In response we have amended them all and added a brief description of the role of AIF in apoptotic cell death (now at lines 253-258 of the revised MS).
Reviewer 2 Report
In the review manuscript by Lossi et al., the authors comprehensively review the past history of naturally occurring neuronal death and current scientific progress of caspase-3-mediated cell death in the normal development of the mammalian cerebellum. Although slightly lengthy, the manuscript is clearly and fluently written. Therefore, I would like to recommend this review article for the publication IJMS after the consideration of following minor points.
MINOR POINTS
Page 2, Line 41
The authors describe that caspase-independent programmed cell death consists of “cathepsin-dependent necroptosis”. However, recent scientific advances have identified that necroptosis is dependent on RIPK1-RIPK3-MLKL signaling pathway. Rather, cathepsins limit macrophage necroptosis through cleavage of RIP1, as reported by McComb et al. (J. Immunol. 192:5671-5678, 2014). Although necroptosis is not the main topic of this review, this point should be corrected. Also, Ref.8 is not directly related to necroptosis. The paper by Yamada et al. (Am J Pathol 186: 2798-2802, 2016) may be a better choice.
Page 7, Lines 244-245
The terms “intrinsic” and “extrinsic” are used oppositely.
Page 7, Line 249
“Cytochrome” should be specifically “cytochrome c”.
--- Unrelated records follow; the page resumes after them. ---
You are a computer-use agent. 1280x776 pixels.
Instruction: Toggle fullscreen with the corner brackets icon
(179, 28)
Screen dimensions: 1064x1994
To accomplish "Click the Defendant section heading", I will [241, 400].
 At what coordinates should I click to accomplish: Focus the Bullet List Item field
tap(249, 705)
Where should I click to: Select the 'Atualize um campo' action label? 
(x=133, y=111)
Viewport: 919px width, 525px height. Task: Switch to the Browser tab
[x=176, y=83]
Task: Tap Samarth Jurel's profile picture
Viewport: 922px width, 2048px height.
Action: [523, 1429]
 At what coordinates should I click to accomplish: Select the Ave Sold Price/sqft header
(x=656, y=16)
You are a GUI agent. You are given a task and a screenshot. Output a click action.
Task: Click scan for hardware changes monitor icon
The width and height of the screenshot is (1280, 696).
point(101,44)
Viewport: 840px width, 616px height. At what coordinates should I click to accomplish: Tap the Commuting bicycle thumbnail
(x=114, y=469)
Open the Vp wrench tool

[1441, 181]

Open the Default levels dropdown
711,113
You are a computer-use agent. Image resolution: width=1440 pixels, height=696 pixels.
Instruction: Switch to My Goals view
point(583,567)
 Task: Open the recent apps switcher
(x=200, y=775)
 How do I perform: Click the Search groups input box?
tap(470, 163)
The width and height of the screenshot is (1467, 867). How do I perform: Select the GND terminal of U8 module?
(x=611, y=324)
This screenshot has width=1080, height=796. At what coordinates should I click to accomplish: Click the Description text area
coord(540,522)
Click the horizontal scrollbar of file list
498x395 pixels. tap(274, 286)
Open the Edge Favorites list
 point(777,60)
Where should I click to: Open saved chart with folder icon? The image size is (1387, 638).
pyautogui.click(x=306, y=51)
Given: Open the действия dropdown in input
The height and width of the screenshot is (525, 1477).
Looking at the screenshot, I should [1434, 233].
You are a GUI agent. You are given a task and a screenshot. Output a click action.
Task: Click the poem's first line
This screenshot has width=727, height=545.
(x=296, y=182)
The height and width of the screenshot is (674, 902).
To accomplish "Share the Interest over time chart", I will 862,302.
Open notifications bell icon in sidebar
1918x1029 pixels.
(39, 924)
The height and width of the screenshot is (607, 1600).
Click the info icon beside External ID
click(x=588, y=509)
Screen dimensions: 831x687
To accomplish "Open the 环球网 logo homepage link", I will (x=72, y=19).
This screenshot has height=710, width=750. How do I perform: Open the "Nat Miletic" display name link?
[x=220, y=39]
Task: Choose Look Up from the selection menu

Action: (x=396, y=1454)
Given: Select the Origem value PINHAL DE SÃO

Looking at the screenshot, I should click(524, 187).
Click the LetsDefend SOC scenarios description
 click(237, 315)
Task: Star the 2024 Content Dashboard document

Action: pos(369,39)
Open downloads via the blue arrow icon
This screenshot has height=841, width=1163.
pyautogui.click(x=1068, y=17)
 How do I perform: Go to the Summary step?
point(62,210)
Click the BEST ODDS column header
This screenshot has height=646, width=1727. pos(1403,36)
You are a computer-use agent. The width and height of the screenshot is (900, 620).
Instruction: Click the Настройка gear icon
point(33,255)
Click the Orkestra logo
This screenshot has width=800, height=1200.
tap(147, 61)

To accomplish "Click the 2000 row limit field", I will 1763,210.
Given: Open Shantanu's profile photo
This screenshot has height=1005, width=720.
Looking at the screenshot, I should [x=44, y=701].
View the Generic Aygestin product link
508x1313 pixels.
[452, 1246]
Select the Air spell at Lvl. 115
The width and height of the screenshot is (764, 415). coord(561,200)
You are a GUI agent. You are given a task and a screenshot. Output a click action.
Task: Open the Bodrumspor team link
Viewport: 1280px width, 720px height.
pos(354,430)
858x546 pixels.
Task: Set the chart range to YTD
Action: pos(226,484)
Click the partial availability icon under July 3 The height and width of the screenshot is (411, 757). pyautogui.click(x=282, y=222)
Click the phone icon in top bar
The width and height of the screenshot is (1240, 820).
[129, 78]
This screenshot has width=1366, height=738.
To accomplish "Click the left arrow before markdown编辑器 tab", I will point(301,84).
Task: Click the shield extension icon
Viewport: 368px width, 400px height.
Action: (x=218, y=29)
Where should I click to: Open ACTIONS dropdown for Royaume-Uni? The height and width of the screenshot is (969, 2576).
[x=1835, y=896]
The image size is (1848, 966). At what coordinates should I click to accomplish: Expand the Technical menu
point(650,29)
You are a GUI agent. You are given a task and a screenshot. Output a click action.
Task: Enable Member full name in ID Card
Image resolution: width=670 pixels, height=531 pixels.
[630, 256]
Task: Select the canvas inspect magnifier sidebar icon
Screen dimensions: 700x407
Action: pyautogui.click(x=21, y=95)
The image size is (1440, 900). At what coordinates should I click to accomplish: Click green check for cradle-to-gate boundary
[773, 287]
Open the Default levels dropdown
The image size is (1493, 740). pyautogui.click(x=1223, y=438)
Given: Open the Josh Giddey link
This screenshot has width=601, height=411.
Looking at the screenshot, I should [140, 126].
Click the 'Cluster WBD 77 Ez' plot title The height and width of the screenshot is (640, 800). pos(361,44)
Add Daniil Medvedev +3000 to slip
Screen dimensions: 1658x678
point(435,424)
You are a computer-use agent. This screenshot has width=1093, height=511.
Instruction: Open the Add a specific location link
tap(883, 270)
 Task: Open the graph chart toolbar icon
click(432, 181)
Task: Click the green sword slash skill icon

Page 10, Line 332 and Page 13, Line 479
The term “CPP32” is no longer used and should be avoided. Please use “Caspase-3”.
Page 10, Line 331 and page 14, Line 490
The term “interleukin-1β-converting enzyme” and “ICE” are no longer used and should be avoided. Please use “Caspase-1”.
In the section 3.2.2.2.3, the authors describe the phenotype of Bax-/- mice. However, it is currently believed that both Bax and Bak (and in some cases, Bok) work together to induce intrinsic apoptosis. To formally discuss the relationship between NOND of CGCs and intrinsic apoptosis pathway, it would be necessary to refer to the papers analyzing the phenotype of Bax-/-;Bak-/- double knockout mice.
Page 16, Line 605
“Tropomyosin kinase” should be “tropomyosin receptor kinase”.
I think it would be better to end this manuscript with a concluding section such as “conclusion”, “perspective on the future”, or anything else.
Author Response
We warmly thank the reviewer for her/his warm appraisal of our work.
We have coped will all suggestions and amended all mistakes/typos in the reviewed MS.
Specifically:
We have mentioned the role of RIPK1-RIPK3-MLKL signalingin necroptosis and changed ref. 8 as required.
We have amended section 3.2.2.2.3 as suggested and briefly discussed the phenotype of Bax-/-;Bak-/- double knockout mice (at lines 543-548 of revised MS).
We added a section on future perspectives as suggested (at lines 772-782 of revised MS).